Life of Georgian diaspora in Belarus

Life of Georgian diaspora in Belarus

In spite of having Caucasian roots, these people consider Belarus to be their home. They found themselves in their favorite pastimes, built families and are successful at what they do. By the way, Georgian diaspora in Belarus is one of the largest.

Some seventeen years ago young Nikoloz Gorgodze came to Minsk from the Georgian capital. In Belarus he studied to be a doctor, and then decided to stay there for good. Today he is a successful oncologist and a practicing surgeon.

Nikoloz Gorgodze, oncology surgeon at N.N. Alexandrov National Cancer Centre of Belarus:
At the moment Belarus is at the head of the curve. The term “humane medicine” exists here. People get free medical service. You don’t have to ask yourself questions, whether the patient will be able to pay for his treatment or not. This is one of the main reasons why I decided to stay in Belarus.

Georgian roots make their presence felt, and being a real son of the Caucasus, doctor Gorgodze goes through life with songs.

Ketevan also sings native Georgian tunes. But the young lady does it professionally. Belarus has been her second home since the 1990’s. Her father is Georgian and her mum is from Belarus. She reckons that she is a Belarusian with a Georgian character. Ketevan follows traditions of both countries. She adores khinkali (Georgian dumplings) and khachapuri (Georgian cheese-pie), but at the same time doesn’t forget the smell of crisp draniks (traditional Belarusian potato pancakes) and Belarusian kulebyakas (pies with meat, fish or cabbage filling).

Ketevan Astratashvili:
My father focuses on our family knowing Georgian culture.

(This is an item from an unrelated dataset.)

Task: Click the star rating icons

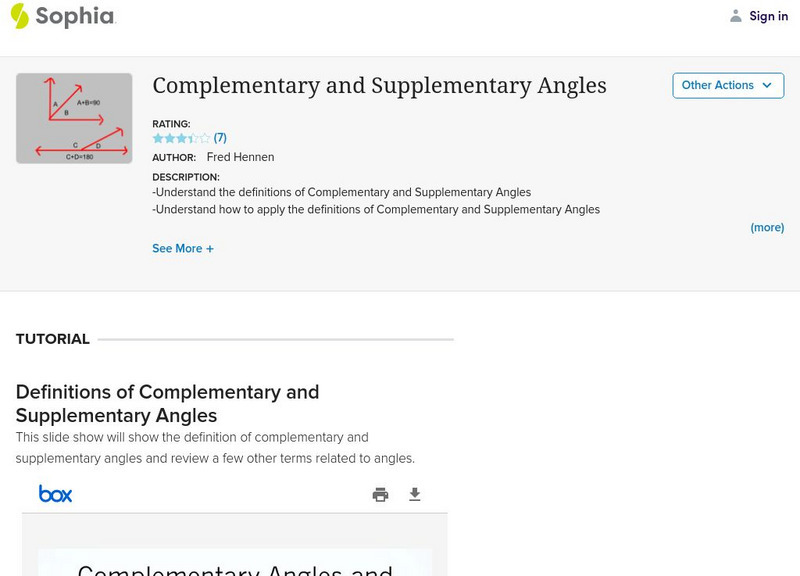Action: click(181, 138)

Belarusian culture is amazing as well. It beckons me. I want to read and know everything about the past of Belarus. It is necessary for me to know it, because I live here.

The increased tourist flow proves the fact that Belarusian and Georgian cultures are both interesting. Tbilisi is one of the most popular tourist destinations among Belarusians, and it is not surprising.

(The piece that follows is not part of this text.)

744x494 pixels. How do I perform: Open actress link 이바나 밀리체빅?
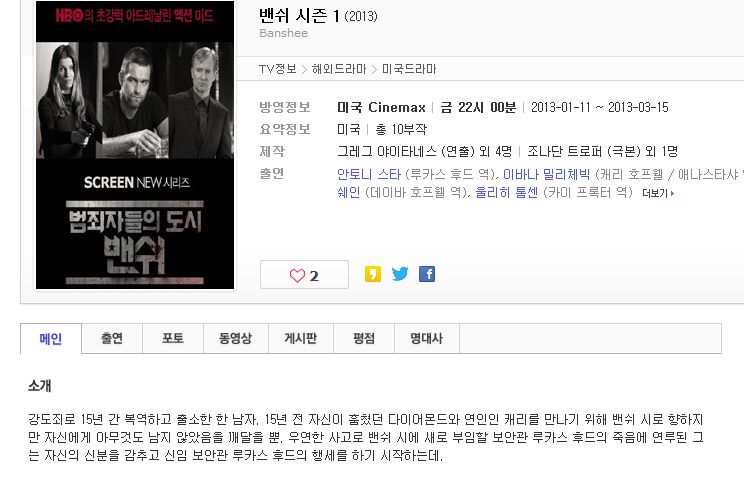(546, 174)
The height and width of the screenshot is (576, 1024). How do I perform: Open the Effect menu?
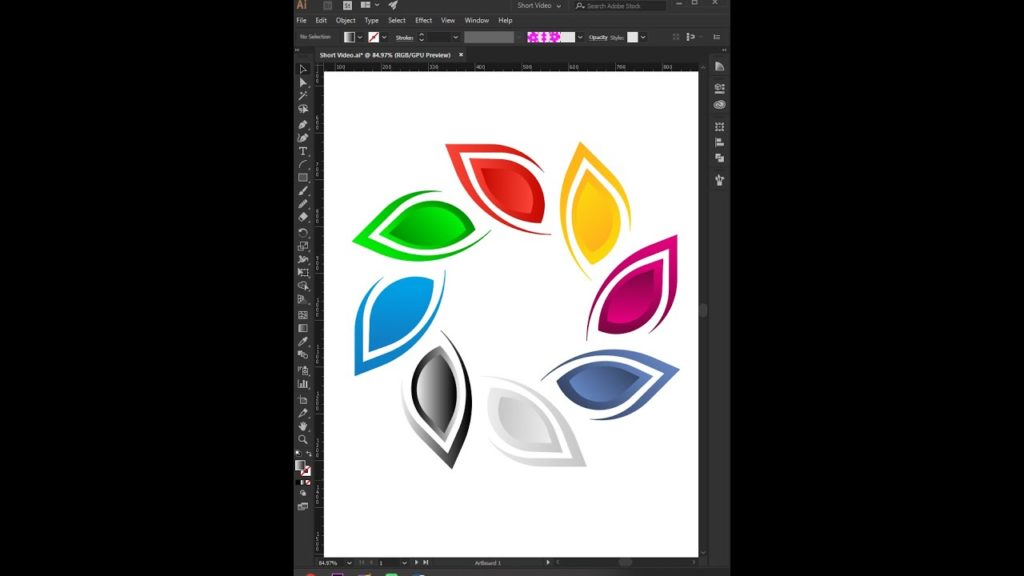click(423, 20)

Belarus and Georgia are like-minded. Just as Belarusians do, Georgians value and treasure warmth in their homes and with such warmth and hospitality they meet every person, who crosses the threshold of their house.

Liya Gakharia knows probably everything about meeting guests. Some 4 years ago she didn’t just create a restaurant of national cuisine, but a real Georgian house in Belarus.

Liya Gakharia, a restaurateur of Georgian cuisine:
I always say, that Georgians in Belarus have two motherlands. Whenever we propose a toast to motherland, we toast both Belarus and Georgia, because Belarus is a second home for Georgians.